Giving ChatGPT Writing Samples
It is important to note however that a lot of creatives are supremely uncomfortable with AI using their works in any capacity. Imagine having something you’ve spent years on be slotted into a database for use without your prior consent. Even if legally it is still up in the air, I view it as a matter of decency that we respect their wishes when it comes to employing it for our own personal use. That is why I will be providing a small sample of my own writing that I feel comfortable enough letting the OpenAI database gobble up.
Another general rule is that applies to data in general is that the larger corpus, or body of writing you give ChatGPT, the better the outcomes usually are. I will be offering a relatively small sample size of my writing, which will likely affect the quality of the experiment.
ChatGPT writing a story without a reference
Here is what ChatGPT will output given a simple premise and no reference to emulate. If anyone is interested in the full text, do let me know, but we can already gleam the writing style from this. It is very fairytale-esque, with a conversational tone as if it is a story told by a campfire.
ChatGPT with a reference
I provided ChatGPT with a 1,000 word sample of a eastern-inspired fantasy draft to emulate. Here it is apparent that the writing style does shift to include more isolated and grounded descriptions of the scenery. ChatGPT effectively transferred over the flow of the narration, at least on a syntax level.

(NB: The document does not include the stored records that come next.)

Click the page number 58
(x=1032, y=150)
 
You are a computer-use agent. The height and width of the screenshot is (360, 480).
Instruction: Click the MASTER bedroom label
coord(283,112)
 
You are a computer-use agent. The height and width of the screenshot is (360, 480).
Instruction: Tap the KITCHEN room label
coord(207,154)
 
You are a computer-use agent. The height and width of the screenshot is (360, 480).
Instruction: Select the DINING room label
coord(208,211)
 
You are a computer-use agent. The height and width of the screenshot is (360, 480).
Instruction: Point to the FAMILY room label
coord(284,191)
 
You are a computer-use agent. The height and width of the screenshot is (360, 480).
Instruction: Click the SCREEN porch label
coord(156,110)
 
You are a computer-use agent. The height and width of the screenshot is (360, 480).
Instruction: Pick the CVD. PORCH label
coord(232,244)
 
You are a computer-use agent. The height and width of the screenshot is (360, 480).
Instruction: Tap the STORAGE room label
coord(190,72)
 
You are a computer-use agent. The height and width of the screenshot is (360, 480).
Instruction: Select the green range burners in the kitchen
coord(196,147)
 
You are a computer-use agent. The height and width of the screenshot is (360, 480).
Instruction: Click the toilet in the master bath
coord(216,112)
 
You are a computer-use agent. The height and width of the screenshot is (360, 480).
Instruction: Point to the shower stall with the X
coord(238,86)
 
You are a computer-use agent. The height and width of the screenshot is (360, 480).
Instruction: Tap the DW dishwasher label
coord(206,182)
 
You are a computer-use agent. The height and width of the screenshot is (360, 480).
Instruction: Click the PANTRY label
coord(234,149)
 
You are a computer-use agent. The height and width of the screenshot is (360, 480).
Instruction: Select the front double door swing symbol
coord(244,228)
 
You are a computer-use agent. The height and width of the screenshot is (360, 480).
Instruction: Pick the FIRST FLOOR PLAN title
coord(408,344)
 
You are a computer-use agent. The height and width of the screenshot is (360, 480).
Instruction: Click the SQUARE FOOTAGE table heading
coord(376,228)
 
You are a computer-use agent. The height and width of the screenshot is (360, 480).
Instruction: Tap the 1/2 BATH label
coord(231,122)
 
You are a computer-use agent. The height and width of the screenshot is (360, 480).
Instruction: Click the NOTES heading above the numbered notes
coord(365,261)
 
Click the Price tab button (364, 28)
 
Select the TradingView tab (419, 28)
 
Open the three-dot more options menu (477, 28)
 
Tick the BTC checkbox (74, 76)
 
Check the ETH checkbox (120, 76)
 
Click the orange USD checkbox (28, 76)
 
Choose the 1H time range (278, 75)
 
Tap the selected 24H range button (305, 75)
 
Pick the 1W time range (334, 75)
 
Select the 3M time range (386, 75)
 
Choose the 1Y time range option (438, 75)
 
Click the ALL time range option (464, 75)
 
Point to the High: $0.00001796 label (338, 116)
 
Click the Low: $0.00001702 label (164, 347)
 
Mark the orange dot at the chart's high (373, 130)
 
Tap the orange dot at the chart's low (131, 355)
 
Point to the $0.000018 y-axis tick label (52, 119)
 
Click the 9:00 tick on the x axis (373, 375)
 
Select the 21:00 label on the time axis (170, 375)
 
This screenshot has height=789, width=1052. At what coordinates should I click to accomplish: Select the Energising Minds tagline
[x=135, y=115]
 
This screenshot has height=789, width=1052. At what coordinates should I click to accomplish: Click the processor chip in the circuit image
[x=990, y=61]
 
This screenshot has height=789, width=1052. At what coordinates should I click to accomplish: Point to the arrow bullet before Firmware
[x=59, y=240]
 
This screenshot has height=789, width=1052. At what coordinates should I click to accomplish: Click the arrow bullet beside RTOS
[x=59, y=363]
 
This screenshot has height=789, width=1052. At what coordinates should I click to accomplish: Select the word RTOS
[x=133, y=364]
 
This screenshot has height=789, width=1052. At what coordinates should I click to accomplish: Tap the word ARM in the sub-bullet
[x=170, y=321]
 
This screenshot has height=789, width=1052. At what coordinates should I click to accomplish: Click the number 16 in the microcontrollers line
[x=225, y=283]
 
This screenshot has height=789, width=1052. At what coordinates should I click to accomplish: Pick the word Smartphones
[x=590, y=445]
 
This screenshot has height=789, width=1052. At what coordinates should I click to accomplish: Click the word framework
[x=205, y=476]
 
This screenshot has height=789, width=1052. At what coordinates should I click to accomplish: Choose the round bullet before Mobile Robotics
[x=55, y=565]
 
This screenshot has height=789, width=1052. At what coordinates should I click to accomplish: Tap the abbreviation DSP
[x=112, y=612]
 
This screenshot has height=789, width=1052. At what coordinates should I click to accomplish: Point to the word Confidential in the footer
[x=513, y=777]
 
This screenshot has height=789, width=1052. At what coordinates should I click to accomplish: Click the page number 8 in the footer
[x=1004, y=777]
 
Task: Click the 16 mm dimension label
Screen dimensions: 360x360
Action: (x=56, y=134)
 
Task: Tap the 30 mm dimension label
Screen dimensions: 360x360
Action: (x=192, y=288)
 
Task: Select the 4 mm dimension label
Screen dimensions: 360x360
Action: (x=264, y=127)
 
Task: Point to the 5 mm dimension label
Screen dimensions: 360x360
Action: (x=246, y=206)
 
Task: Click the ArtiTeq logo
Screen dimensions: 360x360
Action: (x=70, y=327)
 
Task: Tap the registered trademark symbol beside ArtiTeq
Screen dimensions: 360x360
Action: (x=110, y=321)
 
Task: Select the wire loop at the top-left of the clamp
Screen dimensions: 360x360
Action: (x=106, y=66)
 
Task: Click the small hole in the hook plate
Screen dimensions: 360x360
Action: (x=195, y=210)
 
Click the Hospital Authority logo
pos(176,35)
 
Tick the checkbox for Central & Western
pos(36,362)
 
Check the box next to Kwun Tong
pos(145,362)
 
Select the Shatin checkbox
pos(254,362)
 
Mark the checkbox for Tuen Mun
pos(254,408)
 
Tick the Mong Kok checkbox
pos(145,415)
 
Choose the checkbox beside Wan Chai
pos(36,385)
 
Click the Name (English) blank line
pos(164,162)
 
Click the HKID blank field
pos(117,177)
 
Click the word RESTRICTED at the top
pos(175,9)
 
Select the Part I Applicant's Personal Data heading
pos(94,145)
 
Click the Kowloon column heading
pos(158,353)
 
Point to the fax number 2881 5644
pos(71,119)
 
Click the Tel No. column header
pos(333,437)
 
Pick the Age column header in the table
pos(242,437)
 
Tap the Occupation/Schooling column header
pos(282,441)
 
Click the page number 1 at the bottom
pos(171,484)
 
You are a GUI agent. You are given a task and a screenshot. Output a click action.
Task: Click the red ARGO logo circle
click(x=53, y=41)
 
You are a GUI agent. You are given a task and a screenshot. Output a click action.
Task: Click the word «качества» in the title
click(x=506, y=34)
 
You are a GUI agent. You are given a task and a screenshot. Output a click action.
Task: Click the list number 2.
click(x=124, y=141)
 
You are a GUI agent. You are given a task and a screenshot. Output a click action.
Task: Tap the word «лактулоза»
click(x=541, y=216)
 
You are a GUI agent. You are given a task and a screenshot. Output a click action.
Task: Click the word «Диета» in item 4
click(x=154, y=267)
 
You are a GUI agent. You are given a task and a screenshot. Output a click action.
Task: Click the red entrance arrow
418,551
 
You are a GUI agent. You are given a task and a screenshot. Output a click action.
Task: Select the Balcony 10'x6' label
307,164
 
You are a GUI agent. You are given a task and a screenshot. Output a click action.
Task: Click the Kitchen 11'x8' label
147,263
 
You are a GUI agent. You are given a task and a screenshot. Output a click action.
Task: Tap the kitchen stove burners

Below is a section of my writing sample that ChatGPT clearly draws heavily from in its opening paragraph.
Takeaways
The reading experience does certainly change and the version that draws from a reference reads as less generic, but the effect still feels surface level if the metric for success is emulating a style. You can tweak the language of ChatGPT to be as granular as you would like, but that still demands the kind of skillful editorial engagement that you would need to edit your own works. As far as emulating style is concerned, at least in an ethical capacity, ChatGPT is still not there yet.
It would be interesting to see if ChatGPT can be prompted to write to a theme, but prior experience with line-by-line prompting tells me that it may be more trouble than it’s worth. I do not see a future where ChatGPT can convincingly emulate authorial style in the context of a creative writing piece. There are many voices out there, but when we put the work in ourselves we still have our own for now it seems.